Wonder war schon immer ein gesprächiger Typ, wenn es um seine Blindheit ging. Als er 2016 Ed Sheerans Sieg als Song des Jahres bei den Grammys verkündete, scherzte er mit seinem Bühnenpartner, als er den Umschlag öffnete: „Du kannst es nicht lesen. Du kannst keine Braille lesen. Na-na-na-na-na-na.“
Bei einem Auftritt in der „Late Show“ mit David Letterman im Jahr 2015 zählte er die besten Vorteile des Blindseins auf. „Einer davon ist, dass man so tun kann, als ob man nichts sieht, obwohl man es tatsächlich sieht. Man kann auch sagen, man hätte etwas nicht gesehen, obwohl man es gesehen hat.“
In einem Interview vor Jahren erklärte die Künstlerin: „Ich habe nie gedacht, dass es ein Nachteil ist, blind zu sein, und ich habe nie gedacht, dass es ein Nachteil ist, schwarz zu sein. Ich bin, wer ich bin. Ich liebe mich so, wie ich bin. Und ich sage das nicht aus egoistischer Absicht: Ich liebe es, dass Gott mir erlaubt hat, das zu nehmen, was ich hatte, und etwas damit zu tun.“
Sein Lebensoptimismus begann schon in seiner Kindheit.

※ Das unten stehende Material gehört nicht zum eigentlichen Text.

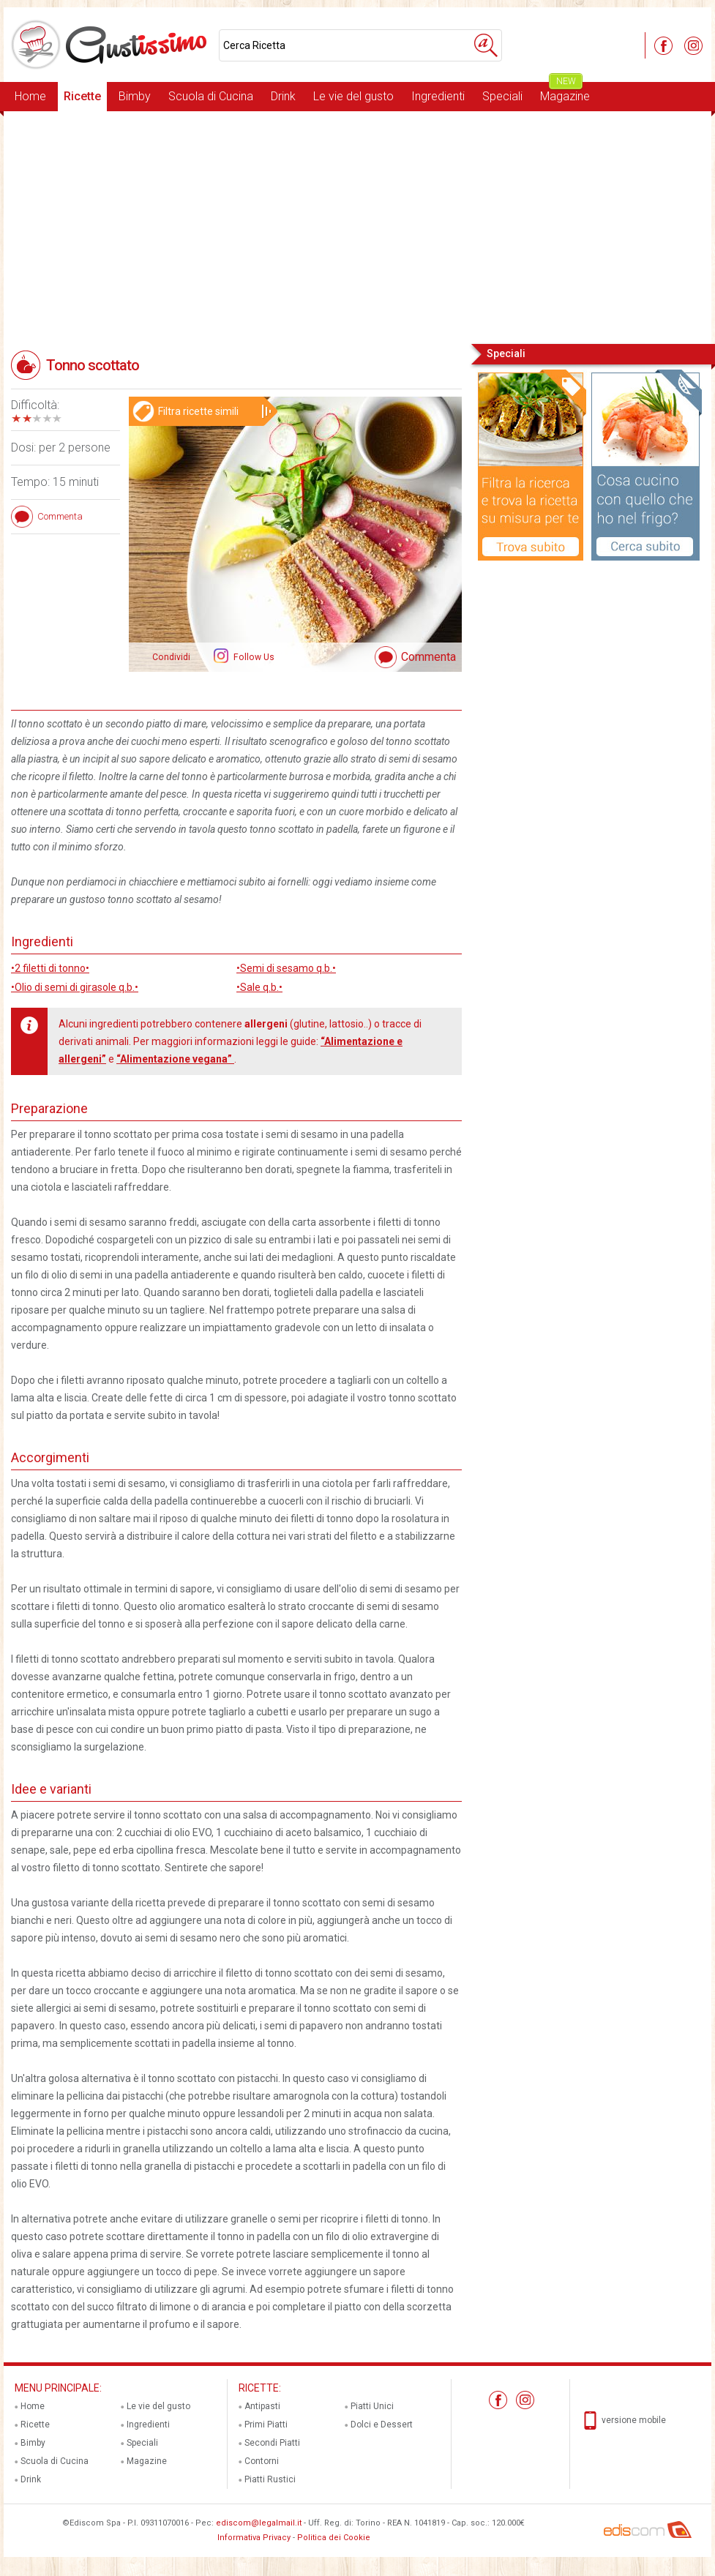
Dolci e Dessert (382, 2424)
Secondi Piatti (272, 2443)
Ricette (82, 96)
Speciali (502, 96)
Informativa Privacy (254, 2537)
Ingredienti (438, 96)
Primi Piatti (266, 2424)
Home (30, 96)
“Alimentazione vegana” (175, 1059)
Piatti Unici (372, 2406)
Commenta (428, 657)
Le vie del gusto (353, 96)
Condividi (171, 657)
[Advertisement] (357, 226)
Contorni (261, 2461)
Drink (283, 96)
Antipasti (262, 2406)
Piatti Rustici (270, 2479)
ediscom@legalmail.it (259, 2523)
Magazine (565, 92)
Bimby (135, 96)
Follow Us (252, 657)
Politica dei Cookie (333, 2537)
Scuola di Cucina (210, 96)
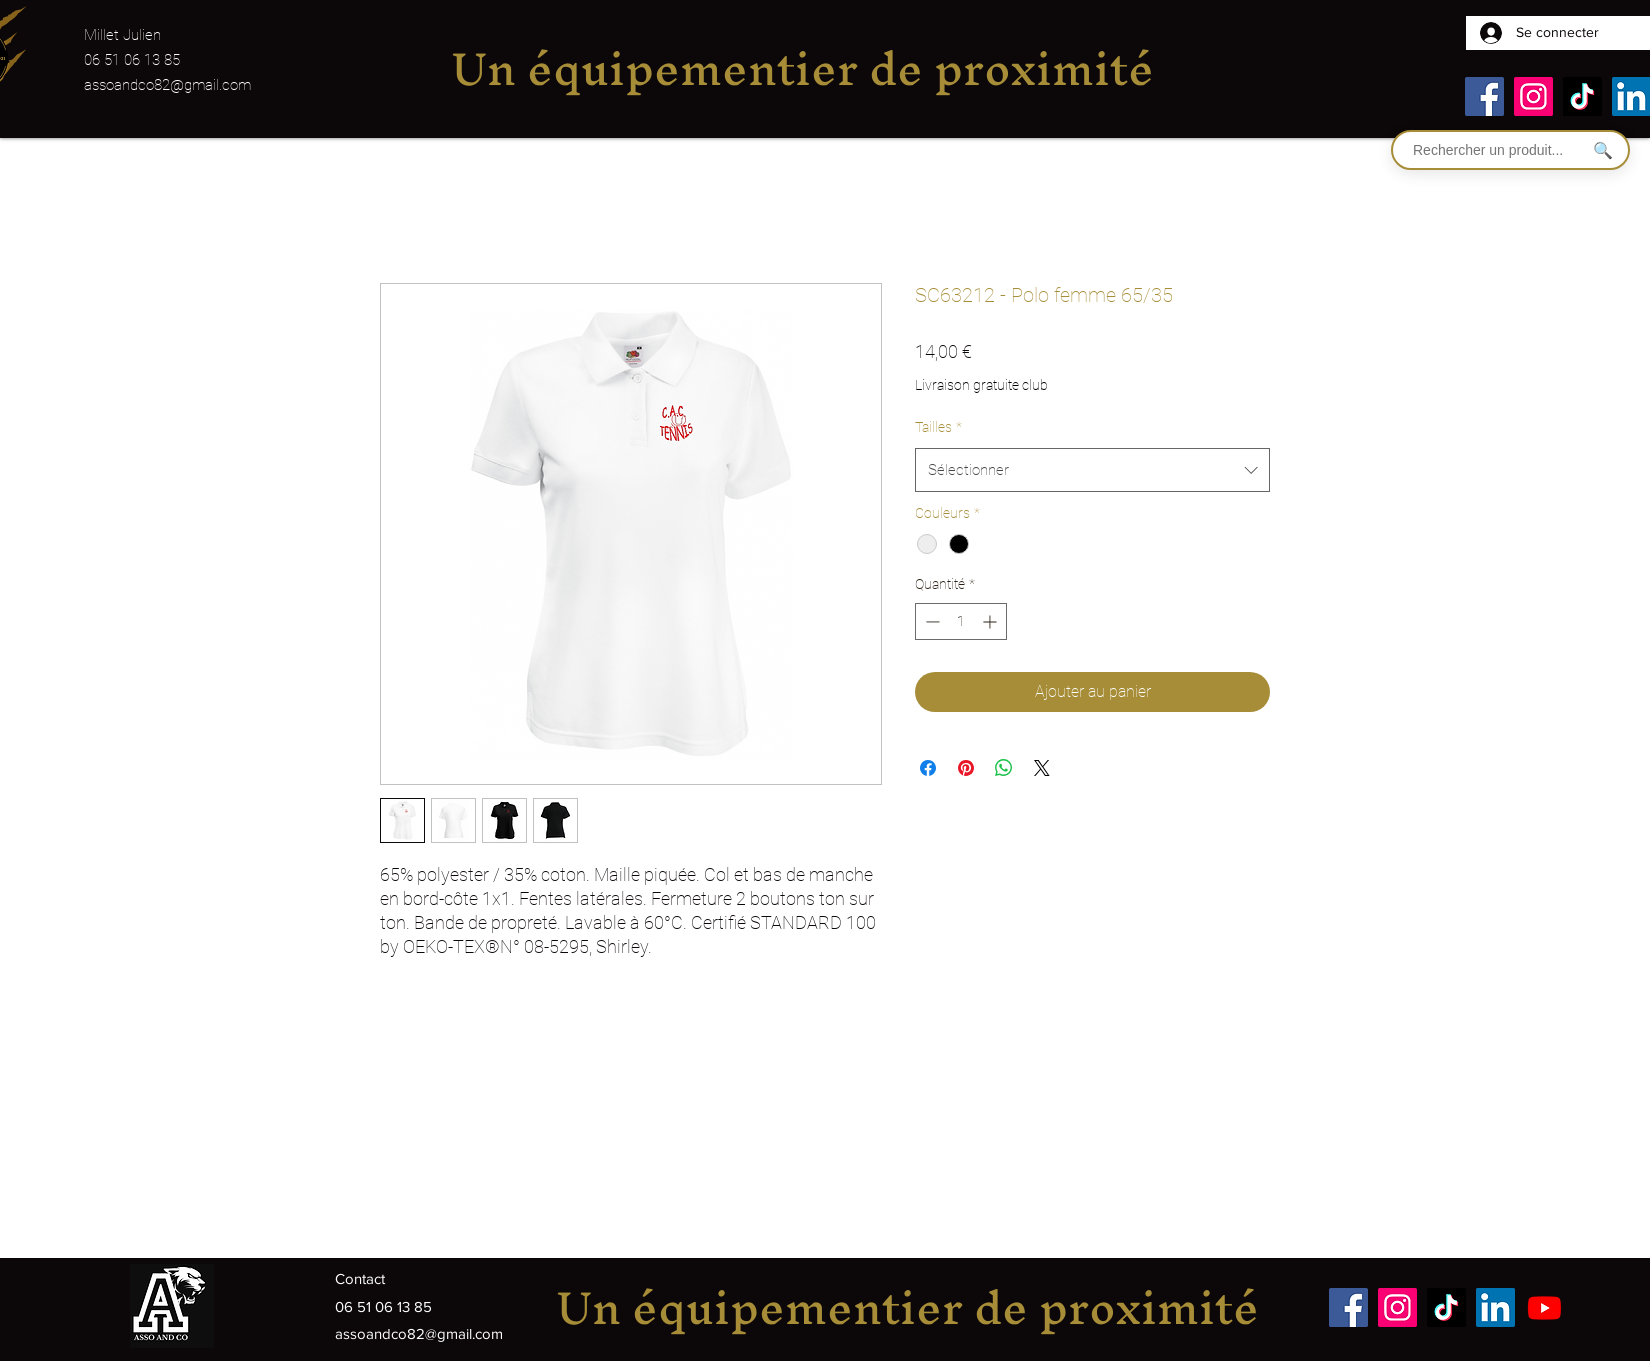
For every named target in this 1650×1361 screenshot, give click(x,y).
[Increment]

Als er 2024 im Podcast „The Wonder of Stevie“ mit dem Journalisten Wesley Morris und Barack Obama über seinen Lebensweg sprach, sagte Wonder: „Ich wurde geboren. Kurz darauf erblindete ich. Meine Mutter hat viel durchgemacht, daher war meine Erfahrung tiefgreifend. Sie weinte jede Nacht, und ich sagte ihr einmal: ‚Mama, du solltest nicht weinen; du machst mir Kopfschmerzen. Vielleicht hat Gott etwas Größeres für mich.‘“
Geboren wurde er am 13. Mai 1950 als Stevland Hardaway Judkins, den Nachnamen Morris übernahm er von seiner Mutter. Sechs Wochen zu früh geboren, erlitt er eine medizinische Komplikation namens Frühgeborenen-Retinopathie , die zum vollständigen Verlust seines Augenlichts führte. Dies zwang ihn, ein ausgeprägtes musikalisches Gespür und eine besondere Verbindung zu Klängen zu entwickeln.

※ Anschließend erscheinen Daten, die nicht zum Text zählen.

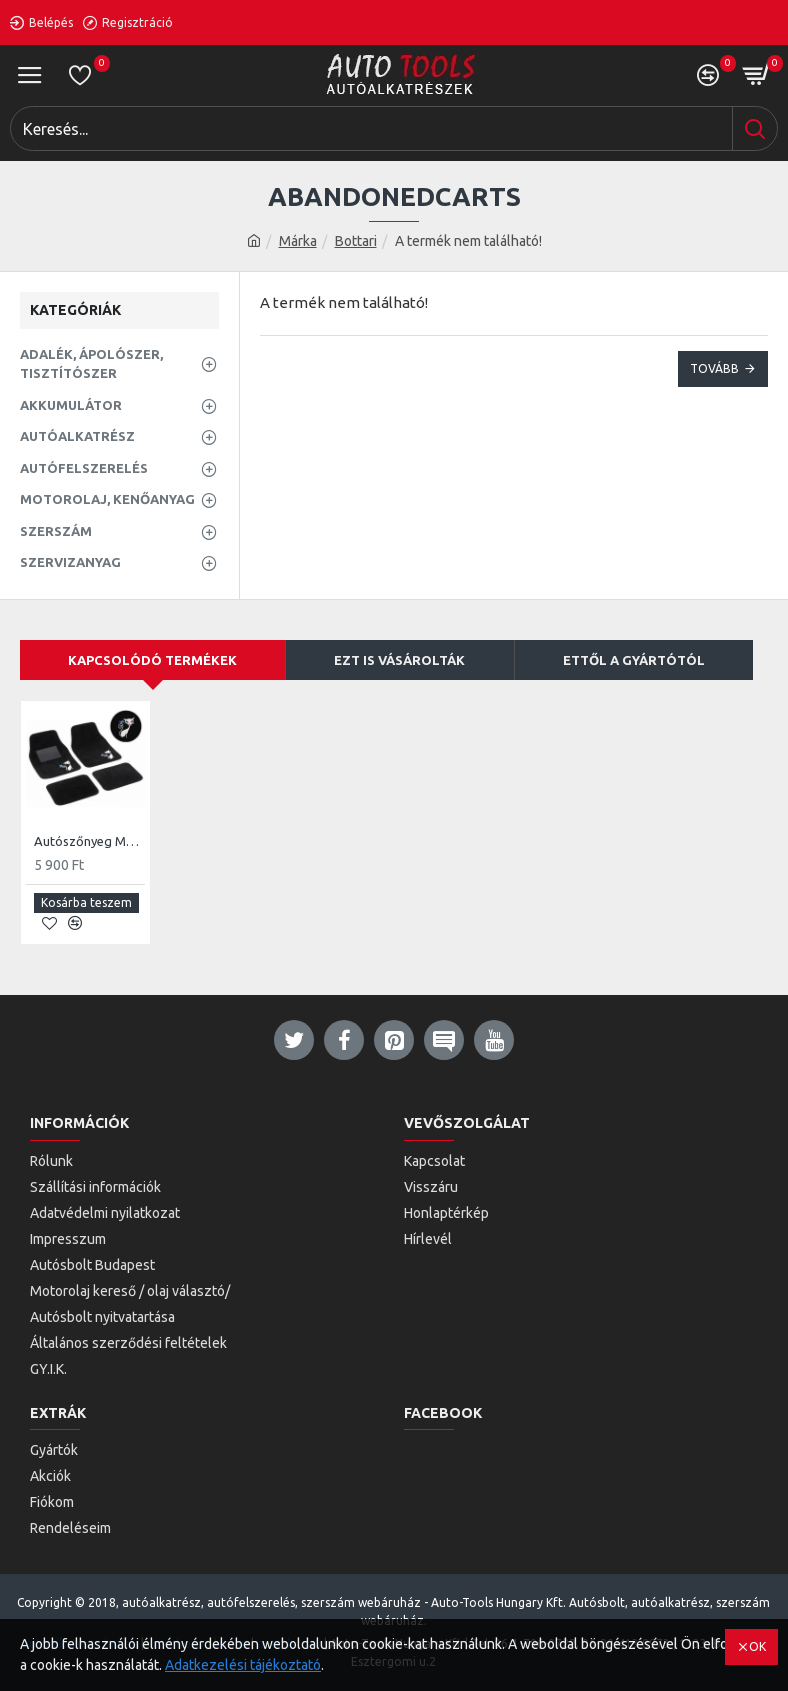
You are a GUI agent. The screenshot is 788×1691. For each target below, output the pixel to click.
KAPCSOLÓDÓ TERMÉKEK (152, 660)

Er wuchs in einer bescheidenen Familie in Detroit auf und begann, Mundharmonika, Schlagzeug und Klavier nach Gehör zu spielen. Mit zehn Jahren begann er bereits, Lieder zu komponieren. Einige Monate später wurde er von Ronnie White von The Miracles entdeckt, der ihn dem Präsidenten von Motown Records, Berry Gordy, vorstellte, der ihm den Spitznamen „Little Stevie Wonder“ gab und ihn bei seinem Label unter Vertrag nahm.
Mit 13 Jahren veröffentlichte sie ihr Debütalbum „Recorded Live: The 12 Year Old Genius“. Die Single „Fingertips (Pt. 2)“ war so erfolgreich, dass sie zum jüngsten Nummer-eins-Hit der Billboard-Charts wurde. Ihr Aufstieg setzte sich fort und sie erreichte mit Meisterwerken wie „Talking Book“, „Innervisions“, „Fulfillingness, First Finale“ und „Songs in the Key of Life“ Legendenstatus.
Im Laufe seiner Karriere verkaufte er über 100 Millionen Tonträger und zählt zu den meistausgezeichneten Künstlern der Geschichte. Er gewann 25 Grammy Awards, darunter drei aufeinanderfolgende für das Album des Jahres (1974, 1975 und 1977) – eine beispiellose Leistung. 1989 wurde er in die Rock and Roll Hall of Fame aufgenommen und 2014 erhielt er die Presidential Medal of Freedom, die höchste zivile Auszeichnung der Vereinigten Staaten.